Now that I've begun to test the boundaries of the text variable belonging to all atoms, I find myself unnecessarily restricted.
The problem is that when the client receives a transmission from the server, it must download the entire string. For example, a blinking red and green light consists of:
text = "<font color=#FF0000 bgcolor=#336699>O<font color=#0000FF bgcolor=#336699>O"
...which is a *lot* of bytes.
What I would prefer is something like the following:
text = "OO"
text_color = "#FF0000,#0000FF"
text_bgcolor = "#336699"
That way, at least the number of bytes being sent to the client is being restricted.
(Under the proposed syntax, if the length of the colour doesn't match up with the length of the text, then one of two things occurs -- if the text is longer than the colours, then the final colour is used for the remainder of the text animation. If the colours are longer than the text, the colours afterward are ignored and the current colour is set to the first colour when the text animation loops over.

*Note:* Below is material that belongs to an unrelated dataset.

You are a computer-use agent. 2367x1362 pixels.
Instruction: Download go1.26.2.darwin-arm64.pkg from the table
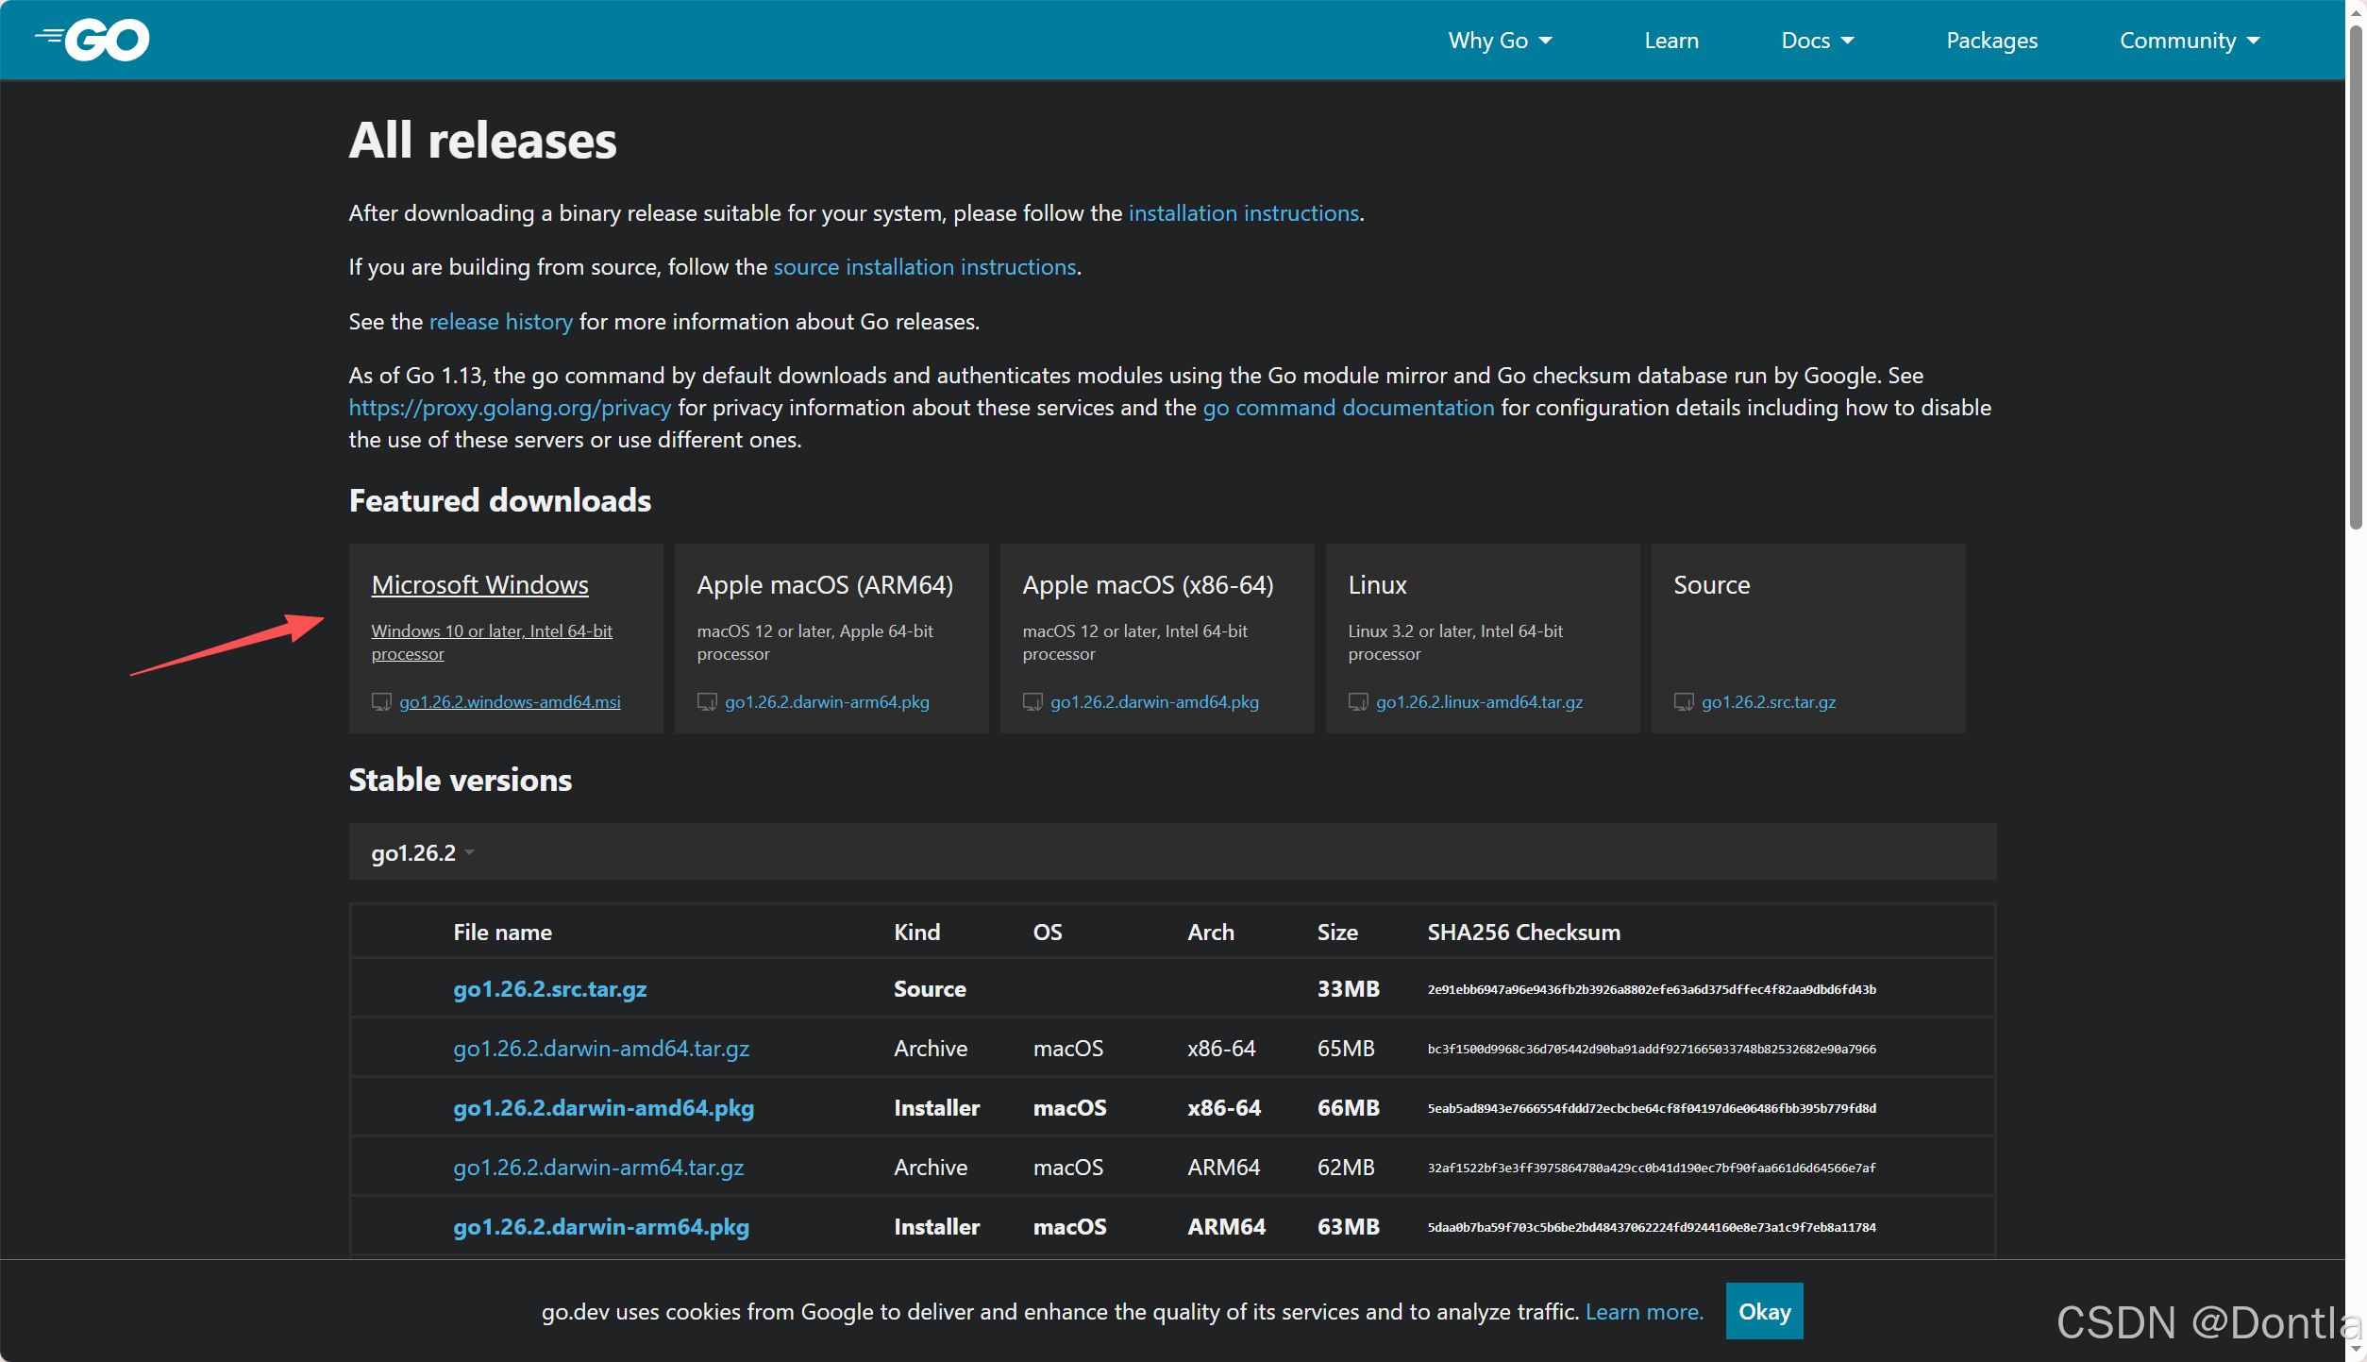pyautogui.click(x=600, y=1227)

My main reason for suggesting this involves my "Matrix" concept demo (which, sadly, displays the "invalid" ASCII characters problem all too well), which can drag anyone's uploadwidth to a halt. This is because every tick, it must re-send a brand new giant text variable. All I would ordinarily have to change is the text_color and the text variables, thereby saving myself at least a couple dozen bytes at each transmission for each object, thereby exponentially reducing the bandwidth used (on a typical 11x11 screen, for example, there are 121 objects being updated simultaneously).
The Matrix demo is just a concept demo, but it's almost painful to see just how bandwidth-intensive it really is when such bandwidth just isn't necessary. After only a few minutes, the program ate fifteen megabytes of my uploadwidth.